Genotoxicity of the alkenylbenzenes alpha- and beta-asarone, myristicin and elimicin as determined by the UDS assay in cultured rat hepatocytes.

While the alkenylbenzenes alpha- and beta-asarone are hepatocarcinogenic in rodents, myristicin and elimicin, two other alkenylbenzenes, are not. The present study investigated the mechanism of genotoxicity of the asarones to elucidate the role of cytochrome P-450 and obtain further information about the relationships between the structure, metabolism and genotoxicity of the alkenylbenzenes. The data on the ability of these compounds to induce unscheduled DNA synthesis (UDS) in hepatocytes derived from male Fischer 344 rats are presented in this paper. Cytotoxicity was assessed by lactate dehydrogenase leakage. Elimicin and alpha- and beta-asarone are genotoxic in the UDS assay but myristicin is not.

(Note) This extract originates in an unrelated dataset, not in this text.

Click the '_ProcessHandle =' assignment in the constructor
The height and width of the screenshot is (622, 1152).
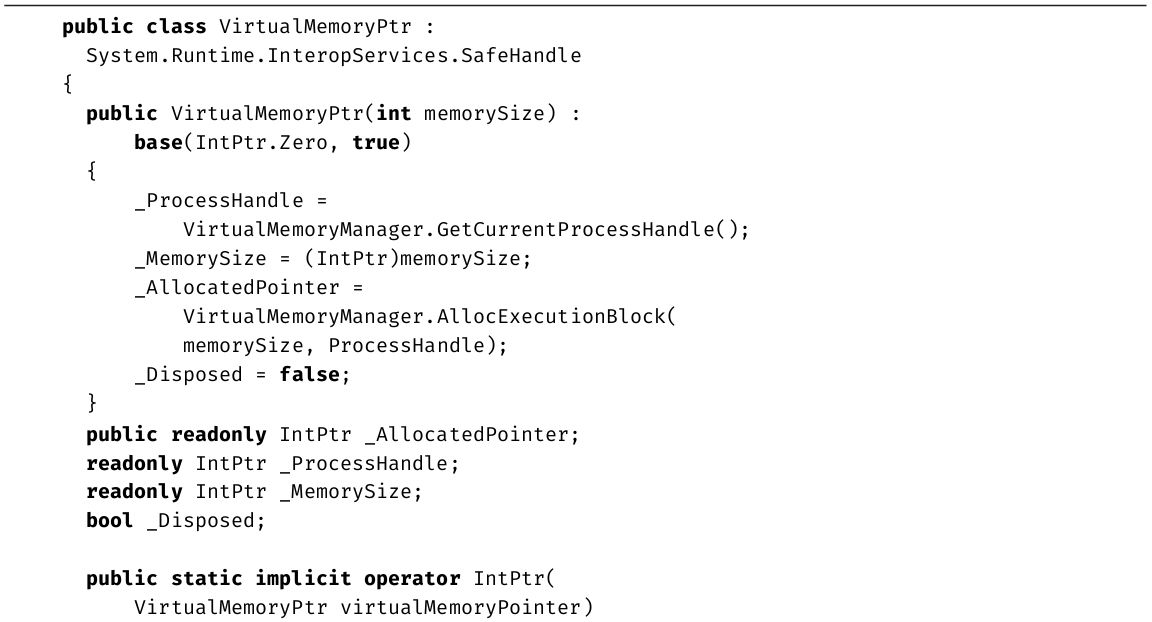click(x=230, y=201)
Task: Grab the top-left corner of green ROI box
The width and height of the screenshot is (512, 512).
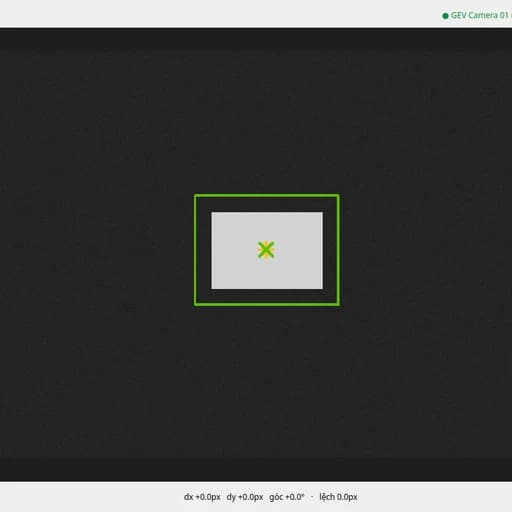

The genotoxicity of the asarones is inhibited by the cytochrome P-450 inhibitor cimetidine but the sulfotransferase inhibitor pentachlorophenol (PCP) is without effect. The major metabolite of the asarones in hepatocytes was identified by liquid chromatography-mass spectrometry as 2,4,5-trimethoxycinnamic acid but this was not genotoxic when tested separately. Simple allylbenzenes such as safrole, estragole and methyleugenol are activated by sequential 1-hydroxylation and sulfation, and this is the likely mechanism of the genotoxicity of elimicin. The propenyl analogues isosafrole, anethole and methylisoeugenol, which cannot undergo 1-hydroxylation, are not genotoxic. The positive results obtained with the asarones suggest the occurrence of a novel activation 'option' for alkenylbenzenes which features a 2-methoxy group in the aromatic ring.